• **INSTRUCTIONS FOR THE TASK**:
For the material that follows, work out how many lines hold the word "computer" and answer only with the number.

• **PROVIDED MATERIAL**:
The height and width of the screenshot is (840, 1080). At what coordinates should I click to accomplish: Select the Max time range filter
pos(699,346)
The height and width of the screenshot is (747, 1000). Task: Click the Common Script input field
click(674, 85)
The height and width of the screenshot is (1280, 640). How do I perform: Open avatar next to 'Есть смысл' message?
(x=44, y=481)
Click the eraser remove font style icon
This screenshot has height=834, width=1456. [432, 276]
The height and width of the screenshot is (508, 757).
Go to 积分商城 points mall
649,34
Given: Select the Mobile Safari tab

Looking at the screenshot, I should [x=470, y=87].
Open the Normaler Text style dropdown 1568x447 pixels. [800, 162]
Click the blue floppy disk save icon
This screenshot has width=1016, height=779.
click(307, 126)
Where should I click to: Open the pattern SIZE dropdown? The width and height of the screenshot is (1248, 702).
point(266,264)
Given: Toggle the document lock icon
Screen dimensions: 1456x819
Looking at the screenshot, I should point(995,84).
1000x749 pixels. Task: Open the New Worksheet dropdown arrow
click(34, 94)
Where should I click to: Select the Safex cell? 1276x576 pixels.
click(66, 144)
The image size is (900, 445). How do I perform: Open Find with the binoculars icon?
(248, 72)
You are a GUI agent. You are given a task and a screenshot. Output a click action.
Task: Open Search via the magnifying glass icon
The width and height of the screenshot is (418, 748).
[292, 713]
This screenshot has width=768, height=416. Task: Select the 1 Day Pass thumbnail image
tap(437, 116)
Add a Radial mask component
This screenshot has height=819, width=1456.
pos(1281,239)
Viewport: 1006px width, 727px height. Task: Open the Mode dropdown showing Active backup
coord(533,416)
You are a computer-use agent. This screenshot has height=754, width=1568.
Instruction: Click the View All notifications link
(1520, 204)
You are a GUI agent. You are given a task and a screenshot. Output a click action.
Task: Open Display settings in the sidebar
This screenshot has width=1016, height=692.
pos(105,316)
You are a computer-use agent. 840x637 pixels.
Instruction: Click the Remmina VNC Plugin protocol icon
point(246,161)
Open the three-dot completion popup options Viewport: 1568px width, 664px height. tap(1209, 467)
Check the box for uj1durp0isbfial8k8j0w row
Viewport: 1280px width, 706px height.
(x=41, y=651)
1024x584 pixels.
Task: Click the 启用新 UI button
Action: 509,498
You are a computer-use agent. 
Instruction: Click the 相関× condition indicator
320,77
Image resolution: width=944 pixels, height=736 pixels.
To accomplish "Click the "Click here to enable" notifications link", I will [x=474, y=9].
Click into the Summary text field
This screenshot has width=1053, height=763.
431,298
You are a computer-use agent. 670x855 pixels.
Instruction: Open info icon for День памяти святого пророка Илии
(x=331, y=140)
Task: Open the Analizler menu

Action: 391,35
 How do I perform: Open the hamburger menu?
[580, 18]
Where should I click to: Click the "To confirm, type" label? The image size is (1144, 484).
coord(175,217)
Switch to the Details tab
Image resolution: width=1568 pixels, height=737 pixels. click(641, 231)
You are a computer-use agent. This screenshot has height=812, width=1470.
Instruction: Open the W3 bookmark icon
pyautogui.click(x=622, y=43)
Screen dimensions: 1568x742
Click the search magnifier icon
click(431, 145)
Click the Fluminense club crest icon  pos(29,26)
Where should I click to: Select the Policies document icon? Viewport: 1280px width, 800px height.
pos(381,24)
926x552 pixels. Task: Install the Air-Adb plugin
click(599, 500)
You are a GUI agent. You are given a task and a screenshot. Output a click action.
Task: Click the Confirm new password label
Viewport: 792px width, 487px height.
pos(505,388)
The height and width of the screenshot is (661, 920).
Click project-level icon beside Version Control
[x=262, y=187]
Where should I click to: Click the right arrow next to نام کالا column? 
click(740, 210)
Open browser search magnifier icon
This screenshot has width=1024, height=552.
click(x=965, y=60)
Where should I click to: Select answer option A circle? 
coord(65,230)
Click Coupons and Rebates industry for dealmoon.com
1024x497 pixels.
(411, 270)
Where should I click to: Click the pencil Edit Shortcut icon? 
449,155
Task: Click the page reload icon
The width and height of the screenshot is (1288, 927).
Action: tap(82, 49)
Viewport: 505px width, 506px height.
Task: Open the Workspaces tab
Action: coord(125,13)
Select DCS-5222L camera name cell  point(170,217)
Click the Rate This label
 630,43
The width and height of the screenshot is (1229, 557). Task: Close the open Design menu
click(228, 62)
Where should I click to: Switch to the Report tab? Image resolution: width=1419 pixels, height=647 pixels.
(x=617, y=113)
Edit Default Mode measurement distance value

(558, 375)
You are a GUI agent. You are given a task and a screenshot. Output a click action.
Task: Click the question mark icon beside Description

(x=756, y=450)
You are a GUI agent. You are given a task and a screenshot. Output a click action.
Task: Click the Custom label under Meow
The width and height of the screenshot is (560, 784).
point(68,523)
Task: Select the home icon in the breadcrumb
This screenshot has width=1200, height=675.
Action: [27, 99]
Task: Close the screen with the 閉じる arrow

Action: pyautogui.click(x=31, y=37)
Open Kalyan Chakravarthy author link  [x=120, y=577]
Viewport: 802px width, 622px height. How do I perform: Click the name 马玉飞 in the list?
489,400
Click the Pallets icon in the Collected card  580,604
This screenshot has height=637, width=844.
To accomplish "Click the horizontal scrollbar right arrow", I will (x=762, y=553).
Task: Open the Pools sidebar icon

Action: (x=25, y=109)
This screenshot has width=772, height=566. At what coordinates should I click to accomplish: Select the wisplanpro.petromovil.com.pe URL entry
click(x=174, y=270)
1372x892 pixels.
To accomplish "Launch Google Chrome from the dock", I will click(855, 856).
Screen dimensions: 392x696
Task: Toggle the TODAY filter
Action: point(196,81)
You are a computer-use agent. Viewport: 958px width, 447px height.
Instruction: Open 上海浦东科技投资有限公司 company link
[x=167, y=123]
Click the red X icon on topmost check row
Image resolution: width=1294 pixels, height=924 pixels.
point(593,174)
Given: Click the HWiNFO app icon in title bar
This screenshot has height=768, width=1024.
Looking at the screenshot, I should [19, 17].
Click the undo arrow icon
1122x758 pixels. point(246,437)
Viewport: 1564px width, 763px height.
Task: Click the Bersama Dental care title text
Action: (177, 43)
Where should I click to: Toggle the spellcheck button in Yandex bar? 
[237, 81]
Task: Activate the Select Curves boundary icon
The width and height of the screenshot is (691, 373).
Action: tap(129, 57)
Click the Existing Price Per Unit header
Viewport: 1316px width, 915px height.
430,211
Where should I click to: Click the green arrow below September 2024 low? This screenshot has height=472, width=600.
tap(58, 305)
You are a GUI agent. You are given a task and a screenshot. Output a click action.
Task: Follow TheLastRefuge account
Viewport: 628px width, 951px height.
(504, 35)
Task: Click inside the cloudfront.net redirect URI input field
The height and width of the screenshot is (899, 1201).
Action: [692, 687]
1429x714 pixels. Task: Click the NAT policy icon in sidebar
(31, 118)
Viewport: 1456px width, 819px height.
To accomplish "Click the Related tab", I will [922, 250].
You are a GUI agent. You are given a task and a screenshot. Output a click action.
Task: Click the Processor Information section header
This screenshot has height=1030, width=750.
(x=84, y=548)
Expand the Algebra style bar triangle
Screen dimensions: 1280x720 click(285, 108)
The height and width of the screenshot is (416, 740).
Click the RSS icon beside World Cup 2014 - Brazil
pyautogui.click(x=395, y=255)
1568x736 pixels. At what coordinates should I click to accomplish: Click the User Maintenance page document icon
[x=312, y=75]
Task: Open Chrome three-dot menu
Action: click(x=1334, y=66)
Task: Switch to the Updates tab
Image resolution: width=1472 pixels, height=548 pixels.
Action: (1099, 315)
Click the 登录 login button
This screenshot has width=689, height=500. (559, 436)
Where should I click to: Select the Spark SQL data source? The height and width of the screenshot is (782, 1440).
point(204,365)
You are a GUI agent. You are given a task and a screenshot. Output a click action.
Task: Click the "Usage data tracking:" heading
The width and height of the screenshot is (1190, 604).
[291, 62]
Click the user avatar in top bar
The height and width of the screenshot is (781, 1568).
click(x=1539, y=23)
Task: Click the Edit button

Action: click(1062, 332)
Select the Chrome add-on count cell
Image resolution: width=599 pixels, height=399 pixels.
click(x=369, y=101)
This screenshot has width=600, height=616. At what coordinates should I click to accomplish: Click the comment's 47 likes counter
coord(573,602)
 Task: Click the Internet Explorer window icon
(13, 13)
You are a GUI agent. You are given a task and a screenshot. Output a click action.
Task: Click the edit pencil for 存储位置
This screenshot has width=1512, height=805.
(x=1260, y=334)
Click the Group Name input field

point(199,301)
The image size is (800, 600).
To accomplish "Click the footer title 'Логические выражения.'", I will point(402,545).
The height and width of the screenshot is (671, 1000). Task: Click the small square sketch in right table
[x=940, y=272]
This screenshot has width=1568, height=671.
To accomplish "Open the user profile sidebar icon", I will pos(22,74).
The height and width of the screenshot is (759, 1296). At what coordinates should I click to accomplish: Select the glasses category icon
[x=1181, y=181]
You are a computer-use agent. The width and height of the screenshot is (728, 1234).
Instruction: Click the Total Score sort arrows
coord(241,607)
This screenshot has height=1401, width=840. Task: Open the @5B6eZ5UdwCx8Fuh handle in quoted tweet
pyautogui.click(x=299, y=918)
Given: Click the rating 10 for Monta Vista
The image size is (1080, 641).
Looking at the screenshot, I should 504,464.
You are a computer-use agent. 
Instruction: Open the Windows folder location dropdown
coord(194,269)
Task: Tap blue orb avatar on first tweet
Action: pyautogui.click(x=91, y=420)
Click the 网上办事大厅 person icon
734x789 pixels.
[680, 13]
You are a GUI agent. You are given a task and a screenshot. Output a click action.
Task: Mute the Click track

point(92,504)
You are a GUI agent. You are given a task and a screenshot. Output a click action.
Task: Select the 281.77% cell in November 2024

• **ANSWER SPACE**:
8